Not Quite Ready to Go

clockMy husband, Clif, had surgery this past week to repair a torn tendon in his shoulder.  The doctor scheduled us to  to be at the surgery center by 11am with the expectation that the procedure would be completed and Clif would discharged by 5:00.  I was also instructed to stay on premises for the entire process.  Six hours is a long time in a waiting room, so I showed up fully prepared.  I took my laptop and five assignments that needed attention, notes for an upcoming Bible study, school assignments that needed to be graded, a link to an hour long instructional video that I’ve been meaning to watch, a Tom Clancy novel, a couple of snacks, and two unfinished knitting projects.  Realistically, I had enough to keep me busy for about 2 days!

After they took Clif back to prep him for surgery, I pulled out my computer and got to work trying to accomplish as much as I could with the time I had.  Before I knew it, one o’clock arrived.  I took a break to dash out to Subway for a quick bite, and I was back at it by 2.  The next time I looked up, the surgeon was sitting across from me ready to show me pictures and explain what he had done.  At the end of the conversation, he informed me that Clif was in the recovery room and most likely would be ready to go home at the scheduled time.  I took a quick look at the clock and made a note that I had only one more hour until it was time to leave.  “Just enough time to finish the project that was open on my computer screen,” I told myself.  Forty minutes later, I wrapped it up and decide to pack up my belongings so I’d be ready to go when he was released.

15 minutes passed.

Then 20.

More waiting… and I was getting antsy.

30…

35…

40…

I still had my knitting or my novel to read, but by this time, I was too anxious to do anything.

45…

50…

55…

Finally, a nurse came to inform me that Clif was awake, but not fully alert yet and that it would be just a little while longer until he was ready to leave.

Well… he wasn’t ready, but I certainly was.

As I sat those last few minutes in that now incredibly uncomfortable chair, it occurred to me that this experience was a small-scale version of what happens when we have to wait on the Lord.

Wait for the Lord;
Be strong and let your heart take courage;
Yes, wait for the Lord.
Psalm 27:14

Probably one of the most difficult commands we get from God is that dreaded four letter word, W. A. I. T.  Most of the time we have our plan mapped out and want to ‘get on with the program,’ but the Lord frequently says ‘Sit tight, and be still.’  Once we come to terms with the idea of putting our plans on hold, the tendency is to turn over a mental hourglass and settle into any number of activities to pass the time till God moves.  But, once the amount of time we think is reasonable has expired, then a general uneasiness sets in.  As days and weeks stretch into months and years, the temptation to ignore or doubt God’s instructions intensifies.  If we choose to move ahead without waiting, we end up making the same mistake as King Saul did in 1 Samuel 13:7-15.  With a threatening battle heating and his men deserting him, Saul waited as long as he thought was reasonably possible, then took matters into his own hands and made an infamous decision that began his ultimate downfall.

I can’t help but wonder if David remembered what happened to his predecessor when he wrote Psalm 27.  In those moments when we’re tempted to make rash moves, his words encourage us to be resolute and fortify our unsure hearts with courage.  I know, it seems a little weird to think about needing strength to ‘not do anything,’ but being told to wait touches one of our most basic fears.
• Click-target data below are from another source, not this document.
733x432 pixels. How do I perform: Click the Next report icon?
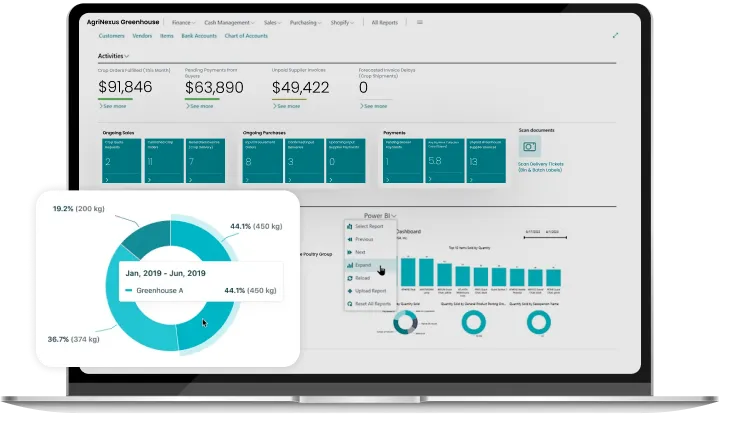pos(349,253)
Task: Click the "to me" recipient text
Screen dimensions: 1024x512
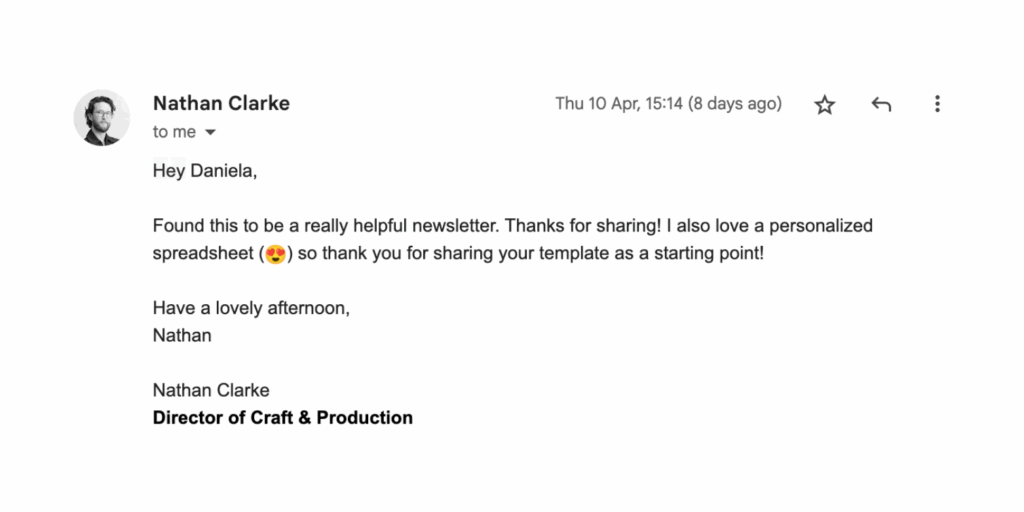Action: (174, 132)
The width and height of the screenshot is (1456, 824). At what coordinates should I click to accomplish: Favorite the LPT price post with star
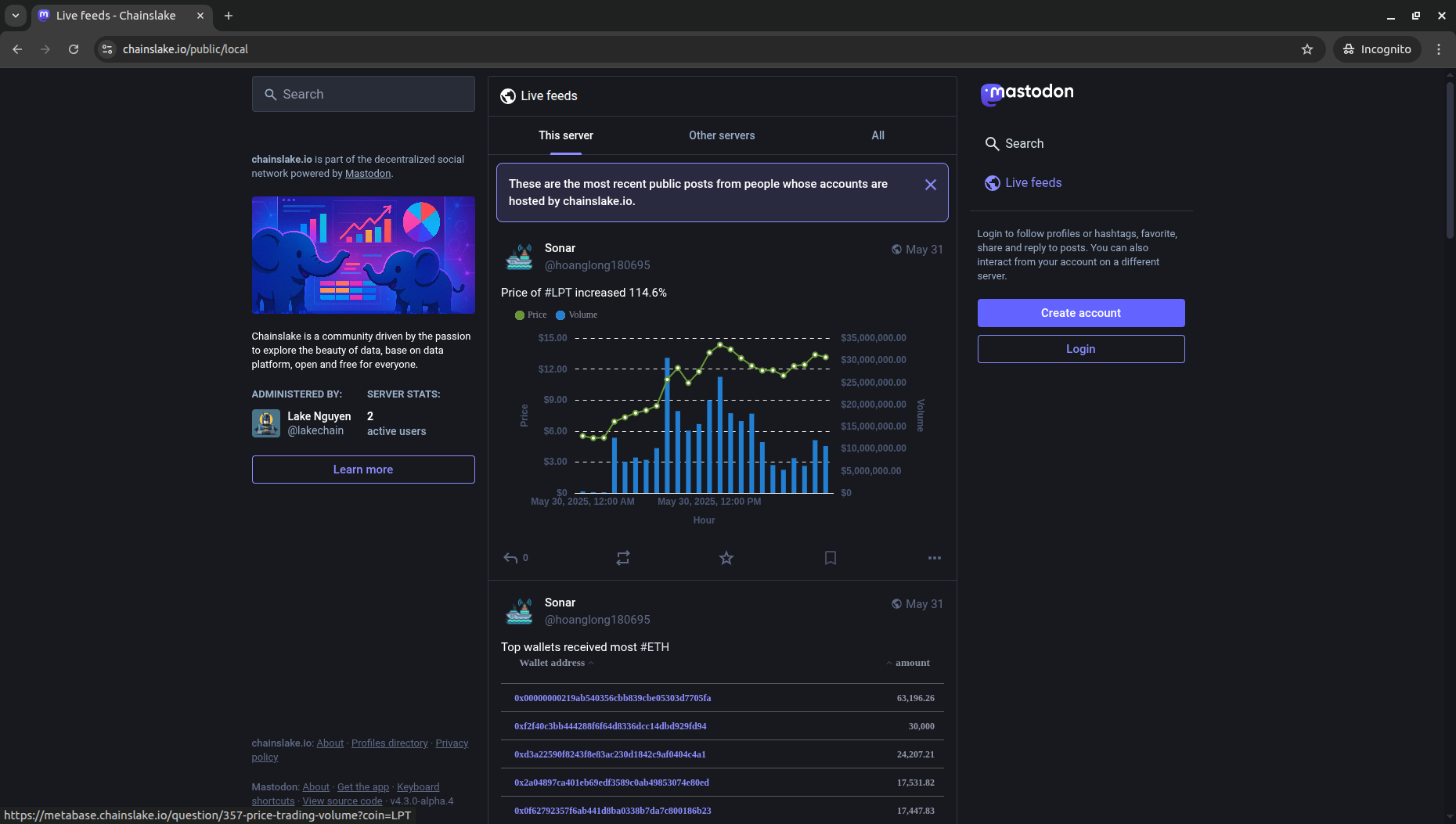[x=726, y=558]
Before I tell you what that fear is, think about it a little for yourself. What is it you don’t like about waiting?

Isn’t it that waiting puts someone else in control?  The policeman limits your options when he gives the other lane of traffic preference.  The cashier dominates your time when she takes way too long to check people out.  For me last week, the nurses detained me in that waiting room when I wanted to go home.  Spiritually, when God says “Wait”, it puts Him in control, not us. And that’s the reason we need courage and strength.  It’s fearful to have to fully trust your future to someone other than yourself, even if that Someone is God.  See, at its core, waiting is not really about the thing we’re waiting for.  It’s really about our willingness to yield to the Lord.   It’s a good old-fashioned test of faith.
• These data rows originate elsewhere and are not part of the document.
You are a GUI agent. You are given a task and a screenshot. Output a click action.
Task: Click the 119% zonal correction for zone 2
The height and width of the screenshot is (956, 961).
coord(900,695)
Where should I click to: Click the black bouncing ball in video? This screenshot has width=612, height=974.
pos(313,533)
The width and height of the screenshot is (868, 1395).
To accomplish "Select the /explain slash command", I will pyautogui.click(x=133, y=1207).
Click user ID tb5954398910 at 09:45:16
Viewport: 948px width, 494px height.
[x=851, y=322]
Will we trust Him when we want to trust ourselves more?
Can we be certain that He will come through even though our preset deadline has long passed?
Will we really believe that He’s orchestrating the best possible plan for us and that He’s reliable to do the things He’s promised?

hourglassAnd yes, choosing to trust when there’s no evidence that anything is happening takes a lot of inner stamina.
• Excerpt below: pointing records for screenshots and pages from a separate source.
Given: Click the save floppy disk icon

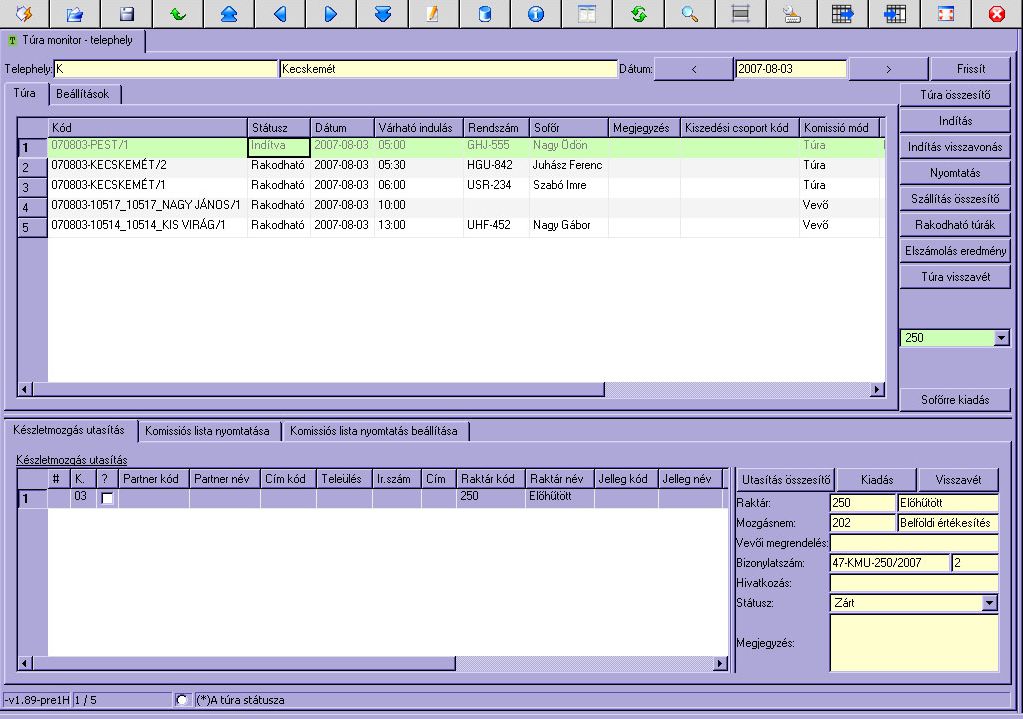Looking at the screenshot, I should point(127,14).
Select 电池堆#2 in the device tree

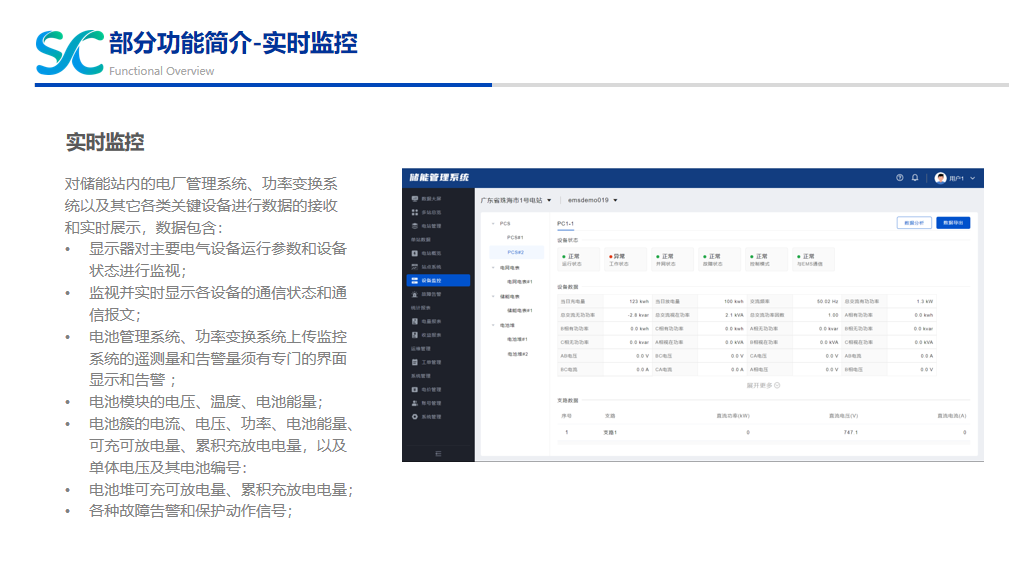pyautogui.click(x=517, y=354)
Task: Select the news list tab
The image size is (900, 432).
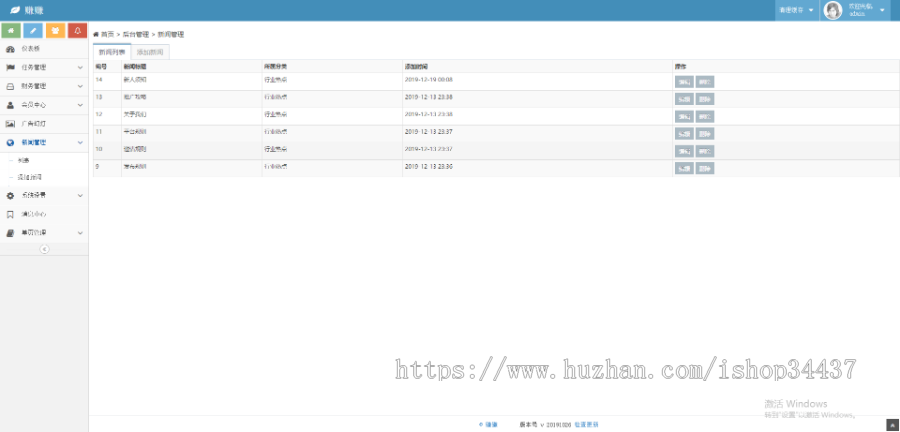Action: [x=112, y=51]
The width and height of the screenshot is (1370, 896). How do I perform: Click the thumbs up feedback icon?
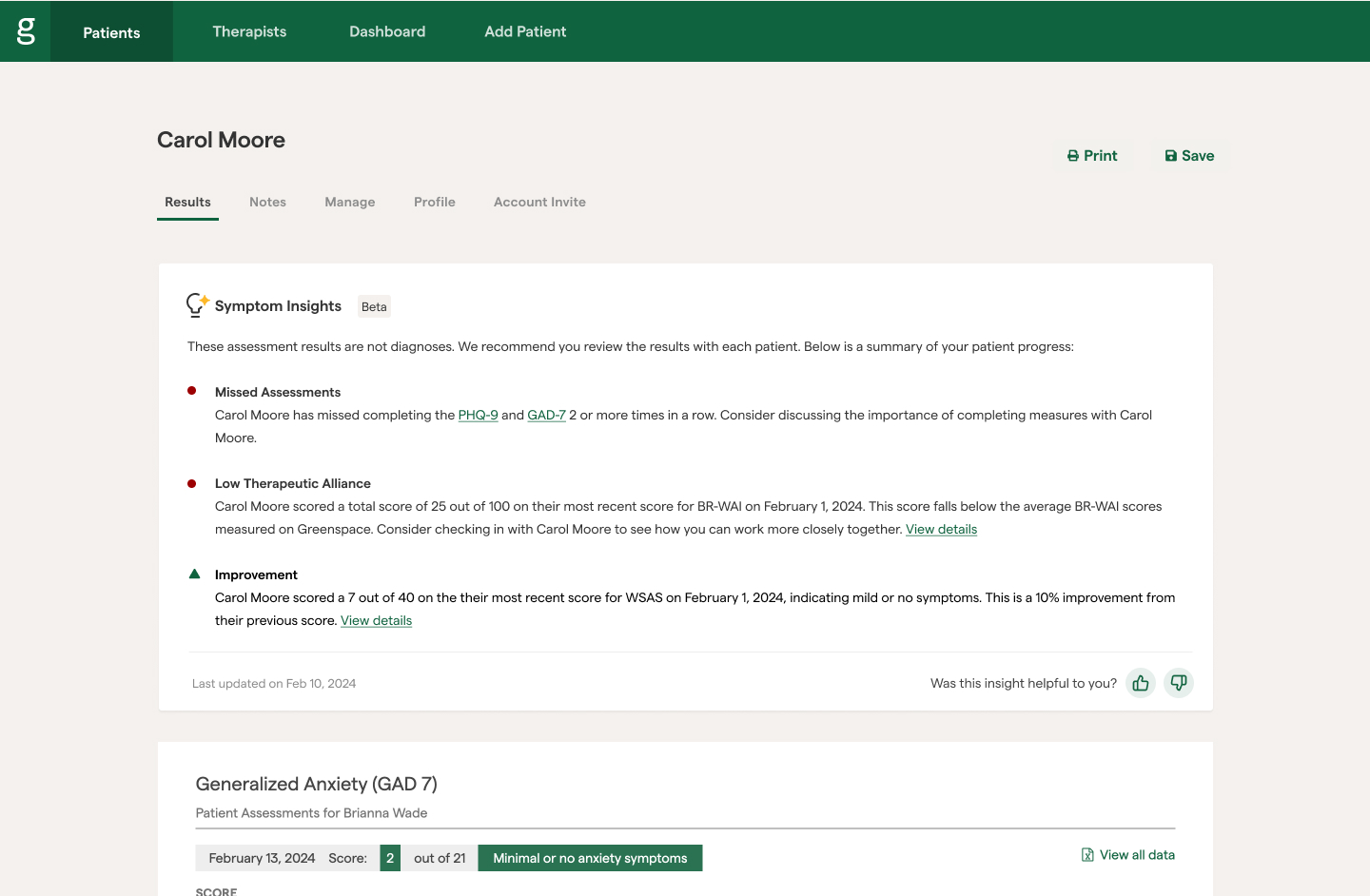1140,683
So when you’ve been put on pause, put away your personal timetables.  Instead begin to pray for the strength and courage you will need to trust the Lord
… and wait.

One thought on “Not Quite Ready to Go

  1. Karen I LOVE THIS! Wow, how true it is that I hate to wait! Even though I know better than to worry or fret over waiting it’s hard not to want to get ahead of Gods perfect timing.